[Start of section]

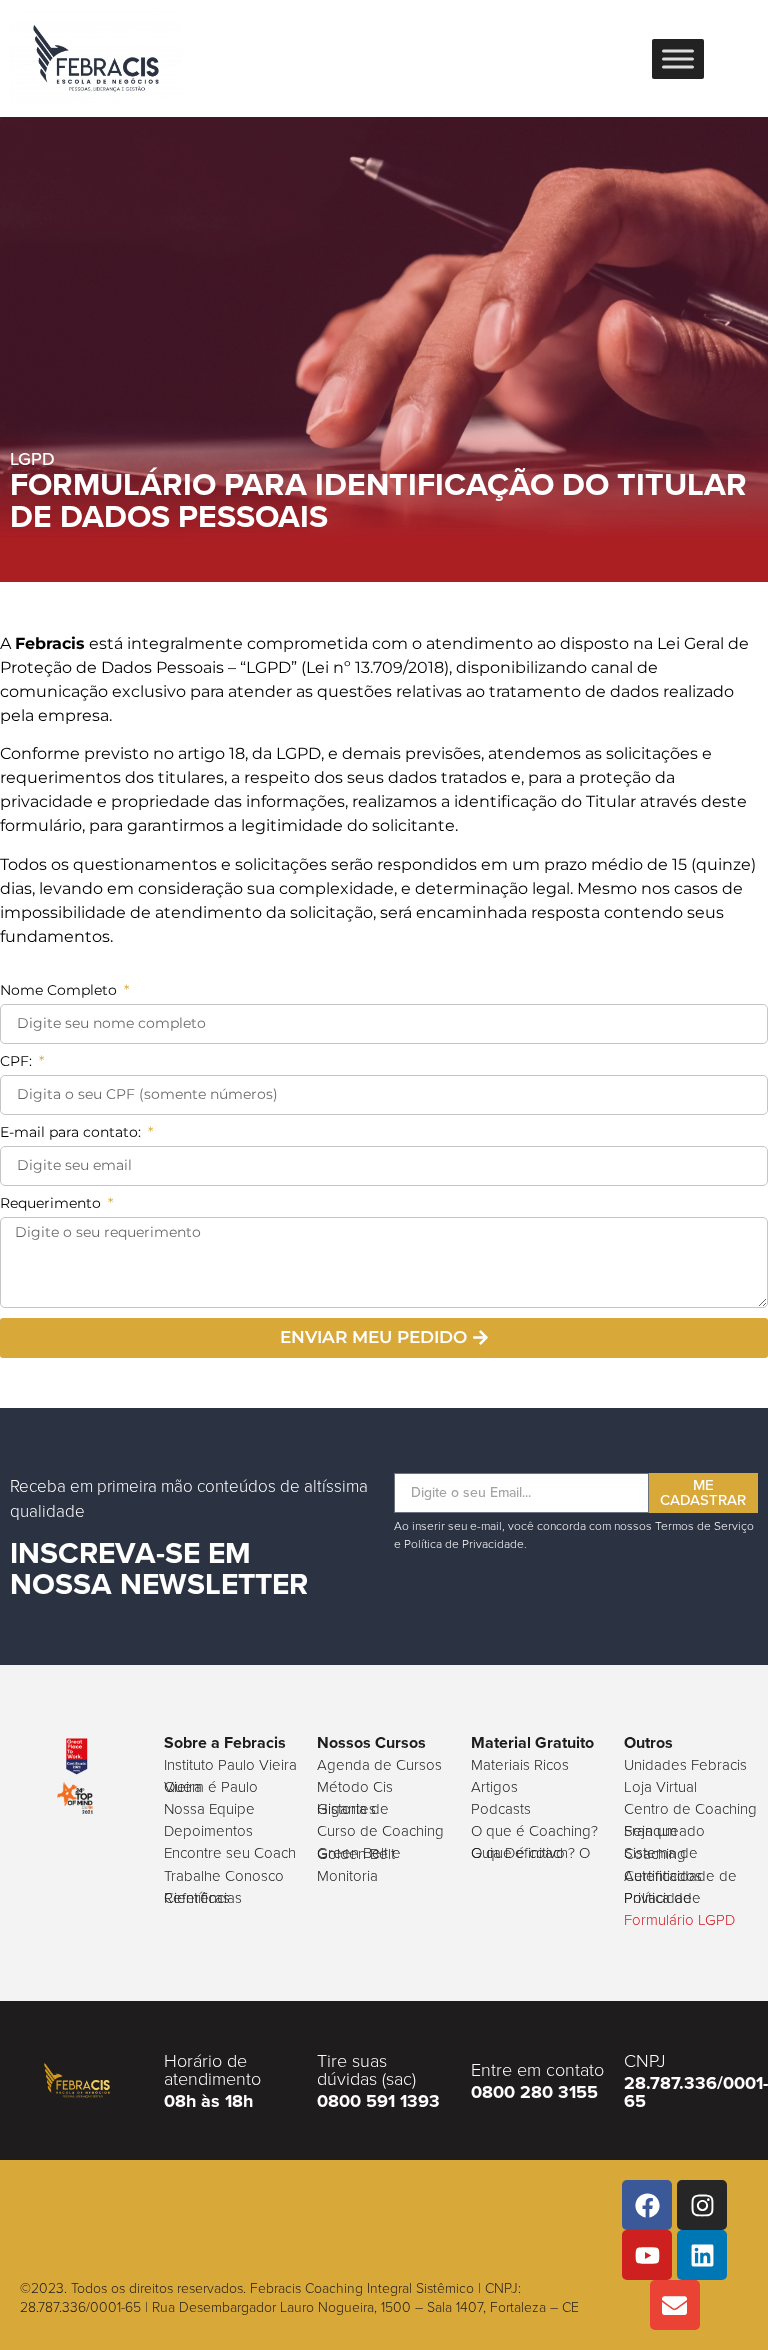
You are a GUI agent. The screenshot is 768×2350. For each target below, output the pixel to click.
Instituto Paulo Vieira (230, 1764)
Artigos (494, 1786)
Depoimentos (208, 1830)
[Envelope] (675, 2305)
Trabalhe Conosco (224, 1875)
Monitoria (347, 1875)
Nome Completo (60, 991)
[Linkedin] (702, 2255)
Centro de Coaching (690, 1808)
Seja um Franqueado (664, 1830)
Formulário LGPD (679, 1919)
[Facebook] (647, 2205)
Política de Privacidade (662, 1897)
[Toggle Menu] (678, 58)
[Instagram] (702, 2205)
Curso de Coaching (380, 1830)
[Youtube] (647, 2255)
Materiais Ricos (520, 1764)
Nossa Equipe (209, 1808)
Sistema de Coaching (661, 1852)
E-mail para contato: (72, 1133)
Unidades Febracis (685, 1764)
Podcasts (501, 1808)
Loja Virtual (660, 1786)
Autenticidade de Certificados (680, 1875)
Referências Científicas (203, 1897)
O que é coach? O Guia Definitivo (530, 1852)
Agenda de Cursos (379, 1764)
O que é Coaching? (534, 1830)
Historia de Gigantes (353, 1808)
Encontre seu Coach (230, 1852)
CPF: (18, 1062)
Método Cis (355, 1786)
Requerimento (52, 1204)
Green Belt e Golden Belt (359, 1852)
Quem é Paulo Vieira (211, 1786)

[End of section]
[Start of section]

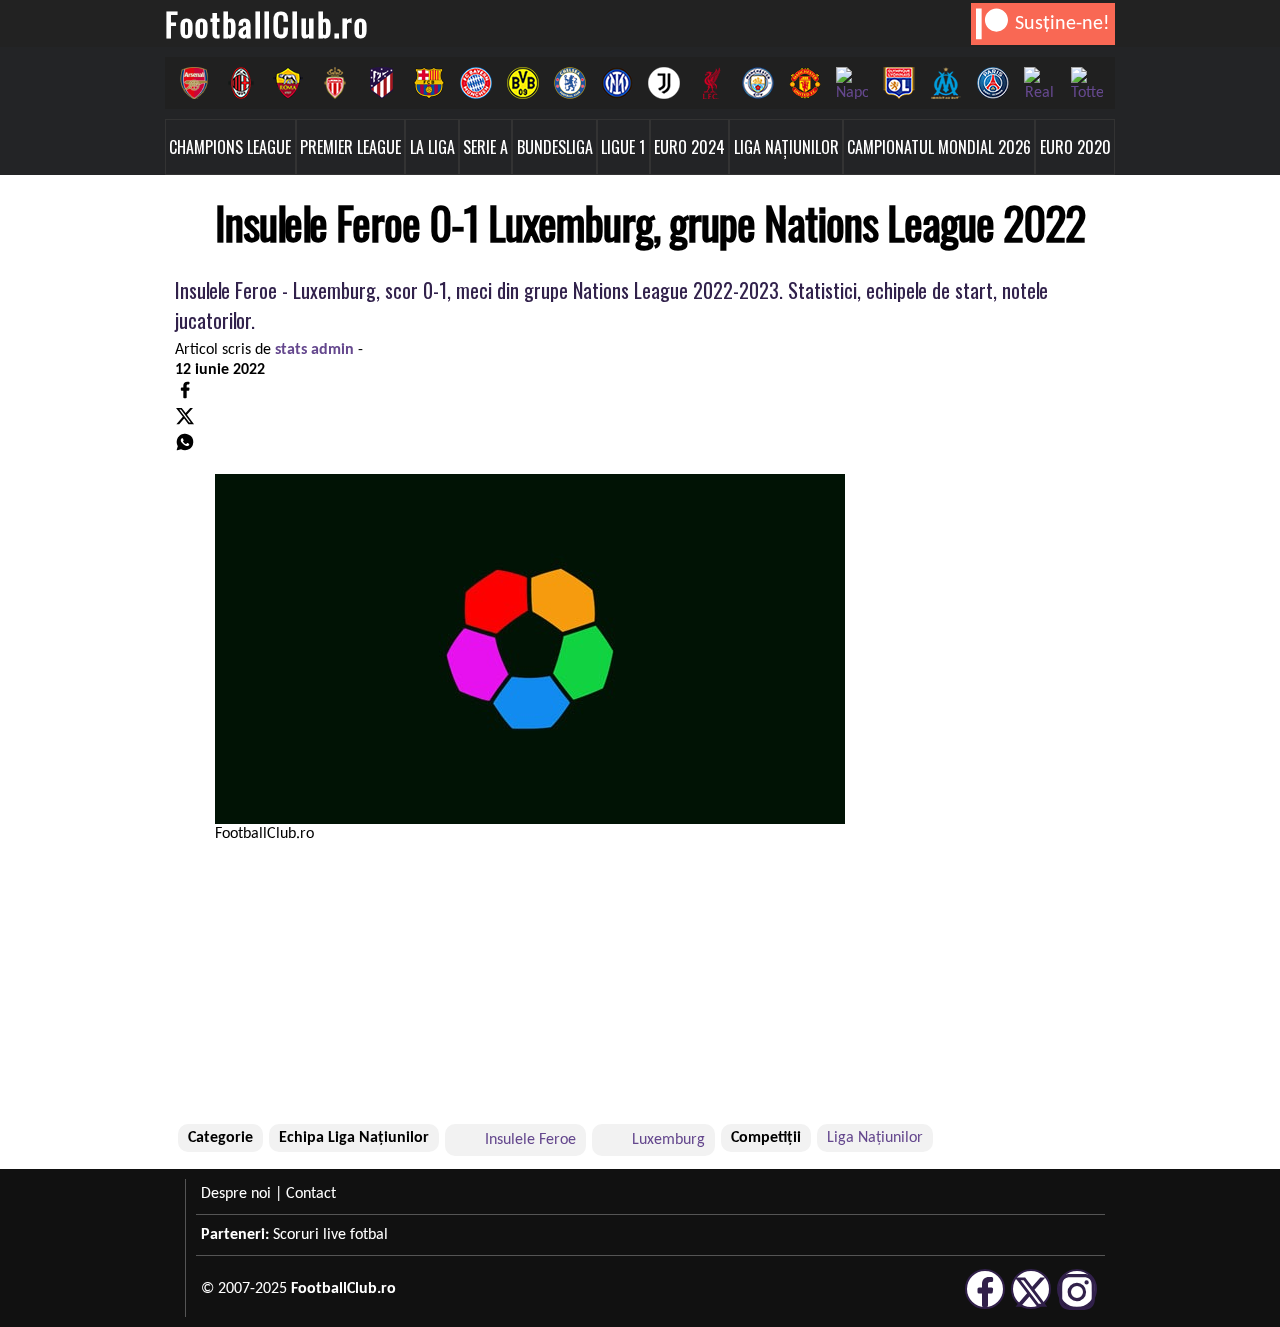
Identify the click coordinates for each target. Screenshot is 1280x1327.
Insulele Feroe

[End of section]

- Problem details
Take the lines above from the one containing "Política de Privacidade (662, 1897)" to the one containing "Referências Científicas (203, 1897)" and retype them exactly, both ends included, with nothing added.

- Written reply
Política de Privacidade (662, 1897)
[Toggle Menu] (678, 58)
[Instagram] (702, 2205)
Curso de Coaching (380, 1830)
[Youtube] (647, 2255)
Materiais Ricos (520, 1764)
Nossa Equipe (209, 1808)
Sistema de Coaching (661, 1852)
E-mail para contato: (72, 1133)
Unidades Febracis (685, 1764)
Podcasts (501, 1808)
Loja Virtual (660, 1786)
Autenticidade de Certificados (680, 1875)
Referências Científicas (203, 1897)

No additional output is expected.